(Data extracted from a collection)
****************
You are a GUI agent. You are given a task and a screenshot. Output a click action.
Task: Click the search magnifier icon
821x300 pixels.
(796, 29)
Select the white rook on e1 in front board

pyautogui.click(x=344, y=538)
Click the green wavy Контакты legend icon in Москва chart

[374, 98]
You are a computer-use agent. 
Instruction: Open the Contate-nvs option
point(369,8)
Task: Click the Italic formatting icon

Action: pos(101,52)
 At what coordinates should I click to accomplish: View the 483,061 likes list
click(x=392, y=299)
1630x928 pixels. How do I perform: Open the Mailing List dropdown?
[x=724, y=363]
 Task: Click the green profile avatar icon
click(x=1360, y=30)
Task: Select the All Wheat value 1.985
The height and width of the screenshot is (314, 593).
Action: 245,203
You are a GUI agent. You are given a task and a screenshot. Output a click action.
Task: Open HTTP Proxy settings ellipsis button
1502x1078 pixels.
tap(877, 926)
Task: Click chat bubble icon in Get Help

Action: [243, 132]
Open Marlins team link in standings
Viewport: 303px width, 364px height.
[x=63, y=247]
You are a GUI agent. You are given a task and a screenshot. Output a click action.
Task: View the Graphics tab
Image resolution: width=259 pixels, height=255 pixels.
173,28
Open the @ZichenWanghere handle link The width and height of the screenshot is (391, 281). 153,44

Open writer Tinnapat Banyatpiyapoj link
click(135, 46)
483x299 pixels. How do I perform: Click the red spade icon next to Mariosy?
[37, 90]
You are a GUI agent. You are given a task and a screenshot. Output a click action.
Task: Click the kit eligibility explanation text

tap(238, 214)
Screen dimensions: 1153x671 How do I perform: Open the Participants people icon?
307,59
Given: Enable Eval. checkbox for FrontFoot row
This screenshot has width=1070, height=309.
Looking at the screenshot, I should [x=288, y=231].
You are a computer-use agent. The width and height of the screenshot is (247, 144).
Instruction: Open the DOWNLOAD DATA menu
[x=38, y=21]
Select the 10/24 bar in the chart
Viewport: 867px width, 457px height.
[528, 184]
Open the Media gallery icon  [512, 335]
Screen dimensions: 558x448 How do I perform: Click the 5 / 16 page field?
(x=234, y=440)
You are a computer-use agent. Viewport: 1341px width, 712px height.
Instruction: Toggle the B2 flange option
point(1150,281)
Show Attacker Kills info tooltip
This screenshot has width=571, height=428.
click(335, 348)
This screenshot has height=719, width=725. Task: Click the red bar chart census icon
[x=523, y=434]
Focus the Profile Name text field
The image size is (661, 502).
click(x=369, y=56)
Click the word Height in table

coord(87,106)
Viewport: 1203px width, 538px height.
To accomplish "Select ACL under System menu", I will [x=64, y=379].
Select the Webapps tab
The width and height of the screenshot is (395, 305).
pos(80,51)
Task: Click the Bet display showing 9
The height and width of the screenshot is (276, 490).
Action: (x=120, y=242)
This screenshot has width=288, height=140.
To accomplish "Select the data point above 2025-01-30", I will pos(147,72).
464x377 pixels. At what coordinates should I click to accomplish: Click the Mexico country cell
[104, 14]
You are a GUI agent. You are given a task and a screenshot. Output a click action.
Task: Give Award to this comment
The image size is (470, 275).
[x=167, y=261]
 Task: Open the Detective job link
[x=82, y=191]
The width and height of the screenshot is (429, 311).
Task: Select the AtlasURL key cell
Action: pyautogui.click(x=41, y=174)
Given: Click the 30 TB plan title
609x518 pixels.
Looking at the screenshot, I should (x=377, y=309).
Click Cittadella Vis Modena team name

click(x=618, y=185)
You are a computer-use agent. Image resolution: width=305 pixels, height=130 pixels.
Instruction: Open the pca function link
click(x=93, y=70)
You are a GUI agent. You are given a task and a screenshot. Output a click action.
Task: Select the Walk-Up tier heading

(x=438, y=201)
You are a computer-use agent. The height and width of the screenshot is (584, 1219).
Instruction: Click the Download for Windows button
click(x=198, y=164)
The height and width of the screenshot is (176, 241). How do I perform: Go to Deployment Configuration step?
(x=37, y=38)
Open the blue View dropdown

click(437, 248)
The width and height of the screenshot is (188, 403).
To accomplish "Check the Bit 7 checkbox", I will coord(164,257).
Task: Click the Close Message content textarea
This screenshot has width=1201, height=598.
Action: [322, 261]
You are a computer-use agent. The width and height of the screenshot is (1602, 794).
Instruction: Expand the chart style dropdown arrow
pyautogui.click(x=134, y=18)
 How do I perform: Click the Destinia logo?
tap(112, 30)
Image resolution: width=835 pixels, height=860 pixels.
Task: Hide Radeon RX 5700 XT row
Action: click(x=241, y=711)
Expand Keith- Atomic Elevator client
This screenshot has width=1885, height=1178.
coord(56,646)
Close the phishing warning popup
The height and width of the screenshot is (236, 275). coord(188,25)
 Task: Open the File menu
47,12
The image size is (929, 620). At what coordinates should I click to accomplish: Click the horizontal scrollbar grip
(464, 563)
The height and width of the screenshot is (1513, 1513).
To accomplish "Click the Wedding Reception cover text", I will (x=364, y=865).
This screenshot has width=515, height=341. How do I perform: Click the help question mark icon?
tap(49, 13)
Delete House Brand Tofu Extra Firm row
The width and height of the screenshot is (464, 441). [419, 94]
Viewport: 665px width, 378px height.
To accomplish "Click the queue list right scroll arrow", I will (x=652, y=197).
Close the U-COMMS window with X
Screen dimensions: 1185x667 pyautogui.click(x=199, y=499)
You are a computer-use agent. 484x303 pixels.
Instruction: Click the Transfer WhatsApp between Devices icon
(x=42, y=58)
****************
Task instructions —
Recast the lines of the items above as a JSON list of strings, one string per line, leaving out blank lines.

Result —
[
  "You are a GUI agent. You are given a task and a screenshot. Output a click action.",
  "Task: Click the search magnifier icon",
  "821x300 pixels.",
  "(796, 29)",
  "Select the white rook on e1 in front board",
  "pyautogui.click(x=344, y=538)",
  "Click the green wavy Контакты legend icon in Москва chart",
  "[374, 98]",
  "You are a computer-use agent. ",
  "Instruction: Open the Contate-nvs option",
  "point(369,8)",
  "Task: Click the Italic formatting icon",
  "Action: pos(101,52)",
  " At what coordinates should I click to accomplish: View the 483,061 likes list",
  "click(x=392, y=299)",
  "1630x928 pixels. How do I perform: Open the Mailing List dropdown?",
  "[x=724, y=363]",
  " Task: Click the green profile avatar icon",
  "click(x=1360, y=30)",
  "Task: Select the All Wheat value 1.985",
  "The height and width of the screenshot is (314, 593).",
  "Action: 245,203",
  "You are a GUI agent. You are given a task and a screenshot. Output a click action.",
  "Task: Open HTTP Proxy settings ellipsis button",
  "1502x1078 pixels.",
  "tap(877, 926)",
  "Task: Click chat bubble icon in Get Help",
  "Action: [243, 132]",
  "Open Marlins team link in standings",
  "Viewport: 303px width, 364px height.",
  "[x=63, y=247]",
  "You are a GUI agent. You are given a task and a screenshot. Output a click action.",
  "Task: View the Graphics tab",
  "Image resolution: width=259 pixels, height=255 pixels.",
  "173,28",
  "Open the @ZichenWanghere handle link The width and height of the screenshot is (391, 281). 153,44",
  "Open writer Tinnapat Banyatpiyapoj link",
  "click(135, 46)",
  "483x299 pixels. How do I perform: Click the red spade icon next to Mariosy?",
  "[37, 90]",
  "You are a GUI agent. You are given a task and a screenshot. Output a click action.",
  "Task: Click the kit eligibility explanation text",
  "tap(238, 214)",
  "Screen dimensions: 1153x671 How do I perform: Open the Participants people icon?",
  "307,59",
  "Given: Enable Eval. checkbox for FrontFoot row",
  "This screenshot has width=1070, height=309.",
  "Looking at the screenshot, I should [x=288, y=231].",
  "You are a computer-use agent. The width and height of the screenshot is (247, 144).",
  "Instruction: Open the DOWNLOAD DATA menu",
  "[x=38, y=21]",
  "Select the 10/24 bar in the chart",
  "Viewport: 867px width, 457px height.",
  "[528, 184]",
  "Open the Media gallery icon  [512, 335]",
  "Screen dimensions: 558x448 How do I perform: Click the 5 / 16 page field?",
  "(x=234, y=440)",
  "You are a computer-use agent. Viewport: 1341px width, 712px height.",
  "Instruction: Toggle the B2 flange option",
  "point(1150,281)",
  "Show Attacker Kills info tooltip",
  "This screenshot has width=571, height=428.",
  "click(335, 348)",
  "This screenshot has height=719, width=725. Task: Click the red bar chart census icon",
  "[x=523, y=434]",
  "Focus the Profile Name text field",
  "The image size is (661, 502).",
  "click(x=369, y=56)",
  "Click the word Height in table",
  "coord(87,106)",
  "Viewport: 1203px width, 538px height.",
  "To accomplish \"Select ACL under System menu\", I will [x=64, y=379].",
  "Select the Webapps tab",
  "The width and height of the screenshot is (395, 305).",
  "pos(80,51)",
  "Task: Click the Bet display showing 9",
  "The height and width of the screenshot is (276, 490).",
  "Action: (x=120, y=242)",
  "This screenshot has width=288, height=140.",
  "To accomplish \"Select the data point above 2025-01-30\", I will pos(147,72).",
  "464x377 pixels. At what coordinates should I click to accomplish: Click the Mexico country cell",
  "[104, 14]",
  "You are a GUI agent. You are given a task and a screenshot. Output a click action.",
  "Task: Give Award to this comment",
  "The image size is (470, 275).",
  "[x=167, y=261]",
  " Task: Open the Detective job link",
  "[x=82, y=191]",
  "The width and height of the screenshot is (429, 311).",
  "Task: Select the AtlasURL key cell",
  "Action: pyautogui.click(x=41, y=174)",
  "Given: Click the 30 TB plan title",
  "609x518 pixels.",
  "Looking at the screenshot, I should (x=377, y=309).",
  "Click Cittadella Vis Modena team name",
  "click(x=618, y=185)",
  "You are a computer-use agent. Image resolution: width=305 pixels, height=130 pixels.",
  "Instruction: Open the pca function link",
  "click(x=93, y=70)",
  "You are a GUI agent. You are given a task and a screenshot. Output a click action.",
  "Task: Select the Walk-Up tier heading",
  "(x=438, y=201)",
  "You are a computer-use agent. The height and width of the screenshot is (584, 1219).",
  "Instruction: Click the Download for Windows button",
  "click(x=198, y=164)",
  "The height and width of the screenshot is (176, 241). How do I perform: Go to Deployment Configuration step?",
  "(x=37, y=38)",
  "Open the blue View dropdown",
  "click(437, 248)",
  "The width and height of the screenshot is (188, 403).",
  "To accomplish \"Check the Bit 7 checkbox\", I will coord(164,257).",
  "Task: Click the Close Message content textarea",
  "This screenshot has width=1201, height=598.",
  "Action: [322, 261]",
  "You are a computer-use agent. The width and height of the screenshot is (1602, 794).",
  "Instruction: Expand the chart style dropdown arrow",
  "pyautogui.click(x=134, y=18)",
  " How do I perform: Click the Destinia logo?",
  "tap(112, 30)",
  "Image resolution: width=835 pixels, height=860 pixels.",
  "Task: Hide Radeon RX 5700 XT row",
  "Action: click(x=241, y=711)",
  "Expand Keith- Atomic Elevator client",
  "This screenshot has width=1885, height=1178.",
  "coord(56,646)",
  "Close the phishing warning popup",
  "The height and width of the screenshot is (236, 275). coord(188,25)",
  " Task: Open the File menu",
  "47,12",
  "The image size is (929, 620). At what coordinates should I click to accomplish: Click the horizontal scrollbar grip",
  "(464, 563)",
  "The height and width of the screenshot is (1513, 1513).",
  "To accomplish \"Click the Wedding Reception cover text\", I will (x=364, y=865).",
  "This screenshot has width=515, height=341. How do I perform: Click the help question mark icon?",
  "tap(49, 13)",
  "Delete House Brand Tofu Extra Firm row",
  "The width and height of the screenshot is (464, 441). [419, 94]",
  "Viewport: 665px width, 378px height.",
  "To accomplish \"Click the queue list right scroll arrow\", I will (x=652, y=197).",
  "Close the U-COMMS window with X",
  "Screen dimensions: 1185x667 pyautogui.click(x=199, y=499)",
  "You are a computer-use agent. 484x303 pixels.",
  "Instruction: Click the Transfer WhatsApp between Devices icon",
  "(x=42, y=58)"
]